# socialize at poodlefest in ontario cnada



## poodledreams (Sep 17, 2013)

I'm looking at putting together a poodle event for poddles of mini's, toys and standards (for either late spring or early summer) in Cambridge or Kitchener or Guelph. I've never put on any events so any suggestions at what could be at the events would be greats. I was thinking maybe some light vendors maybe some sponsors to help with any games we want to put on, maybe some poodle history, some games for the kids (Including the Poodle kids) a bbq, any suggestions would be fantastic.


----------



## ArreauStandardPoodle (Sep 1, 2009)

We'd LOVE to be a part of something like this!!! I know some Poodle people in Cambridge, Kitchener and Guelph who might be interested too. Let me know if you need any help at this end... Would it be indoor or outdoor? Maybe a grooming exhibit would be a good idea. You might get some interest from Ren's Pet Depot in Aberfoyle. It would be cool if they'd send a rep, maybe have a booth and showcase the equipment needed to properly groom a Poodle.

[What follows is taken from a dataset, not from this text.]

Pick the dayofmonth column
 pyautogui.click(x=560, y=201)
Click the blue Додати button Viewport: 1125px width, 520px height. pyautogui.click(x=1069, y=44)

I would definitely check the Canuck Dogs website and have it on a non show weekend. You'd get a lot more participants.


----------



## poodledreams (Sep 17, 2013)

I knew you would it's Dannielle from Fb. I'd love some help!!


----------



## ArreauStandardPoodle (Sep 1, 2009)

When you have some ideas loosely put together, call me and we'll see what we can cpme up with.


----------



## poodledreams (Sep 17, 2013)

*Poodle meet up (for 2014) Ontario Canada...(Kw,Cambridge and surrounding)*

I am thinking this would be more of a "social playdate" then anything like woofstock as that would involve quite a bit of money...(which I don't have and sponsorship (another thing I don't have) so for the event I'm looking to hold more of a "Meet and Greet with other poodle parents of all sizes toys, Mediums and Standards. The event would be held where theirs not a distance between either Harrison (where they have a park and dog park or it could be held in Cambridge or Kitchner) We could also have some sort of a Picnic? Maybe a few contests like "best tricks, best dressed, creative groom etc) also offering water dishes around the area for the dogs!! Maybe a Demo groom? That's some of the ideas of have for "the poodle Meet up" if we were doing a few contest we'd of course needs some donations for prizes.
Hope that gives you an idea of what i was thinking)
found regards,
Dannielle


----------



## egodfrey (Sep 23, 2012)

I'm interested! I want Jasper to meet other poodles. Great idea


----------



## poodledreams (Sep 17, 2013)

We'd love to see you there  I should have my puppy girl by then (cross fingers) looks like I'm getting a toy or Mini lol


----------